# Just bought this amazing Alpina Heritage Chronograph!



## pbj204 (Oct 23, 2008)

I was walking buy a watch store and saw this in the window. I loved the case design, the cream dial, and the spiral telemeter. Apparently it was new old stock. They were trying to clear it out for new inventory so I got it for about 1/2 retail list price. I wasn't planning on buying a new watch but I had to have it. Does anyone know what years it was produced? This is a photo I found on the web. I'll try and take some pics this weekend. It looks much better in person. Domed sapphire crystal, perfect size, great color....very unique.

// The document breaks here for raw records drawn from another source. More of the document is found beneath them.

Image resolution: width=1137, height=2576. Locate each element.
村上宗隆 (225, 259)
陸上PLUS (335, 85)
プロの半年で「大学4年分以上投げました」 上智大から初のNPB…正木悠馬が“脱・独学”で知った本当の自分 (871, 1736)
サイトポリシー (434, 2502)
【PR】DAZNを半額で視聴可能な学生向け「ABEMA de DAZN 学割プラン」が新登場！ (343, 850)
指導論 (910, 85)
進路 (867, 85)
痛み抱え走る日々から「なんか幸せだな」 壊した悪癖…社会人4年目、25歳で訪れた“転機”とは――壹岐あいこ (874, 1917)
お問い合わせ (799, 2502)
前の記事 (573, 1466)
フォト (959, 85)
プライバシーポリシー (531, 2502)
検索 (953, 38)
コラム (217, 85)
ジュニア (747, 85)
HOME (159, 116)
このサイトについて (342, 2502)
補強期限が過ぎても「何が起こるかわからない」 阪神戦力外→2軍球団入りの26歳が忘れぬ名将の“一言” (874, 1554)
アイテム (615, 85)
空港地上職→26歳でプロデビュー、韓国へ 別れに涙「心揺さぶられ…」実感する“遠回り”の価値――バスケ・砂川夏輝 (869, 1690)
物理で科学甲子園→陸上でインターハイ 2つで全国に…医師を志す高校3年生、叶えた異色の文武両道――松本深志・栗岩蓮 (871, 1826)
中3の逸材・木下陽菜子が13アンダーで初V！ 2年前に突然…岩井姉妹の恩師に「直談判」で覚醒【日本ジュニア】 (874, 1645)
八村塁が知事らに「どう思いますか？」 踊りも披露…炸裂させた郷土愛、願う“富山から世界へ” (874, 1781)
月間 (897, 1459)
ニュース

They also had this one in stock. Also a great looking watch.


----------



## pbj204 (Oct 23, 2008)

*Re: Just bought this amazing Alpina!*


----------



## kaka23 (Aug 17, 2010)

*Re: Just bought this amazing Alpina!*

Nice watch.. Wear it in good health!


----------



## tomsimac (Jul 3, 2011)

*Re: Just bought this amazing Alpina!*

Tell us more
sadly just sold mine


----------



## pbj204 (Oct 23, 2008)

*Re: Just bought this amazing Alpina!*



tomsimac said:


> Tell us more
> sadly just sold mine


It looks like the original retail was around $2,700 to $2,800 according to various websites. I paid $1,500 which seems more than fair. Another great thing about the watch is the 22mm lugs. I don't think I've ever seen another 38mm watch with 22mm lugs. It works because of the cushion case. The chronograph feature works well and it looks like it runs a modified eta 2894 - a very good movement.

I found this quote about a limited edition DOXA watch, the SUB600 T-GRAPH

"However, the new T-Graph was a limited run of only 250 watches and was designed to be the new Doxa flagship, so in the end Doxa decided on the ETA 2894. This was a much more expensive movement than the Valjoux 7750 and also a higher grade mechanism. The ETA 2894 has 37 jewels, Incabloc shock protection, sweep seconds, date at 4 o'clock, automatic and runs at 28800 bph. This was ETA's newest, finest and highest-grade movement to date. It had been promoted in the major publications directed at the professional watchmakers and jewelers as a symbol of their watchmaking brilliance and is considered by many as one of the most reliable and accurate movements ever made."

Most watches with that movement cost $4000+ so I'm very happy with what I paid. I love the hands on the watch. It's great that they kept most of the same look on the new Aviation Chronograph. I really love the look of the *AL-860SCP4S6.
*









Looks like you can also get that one for a bit more than what I paid. It's a more modern version. 44mm.


----------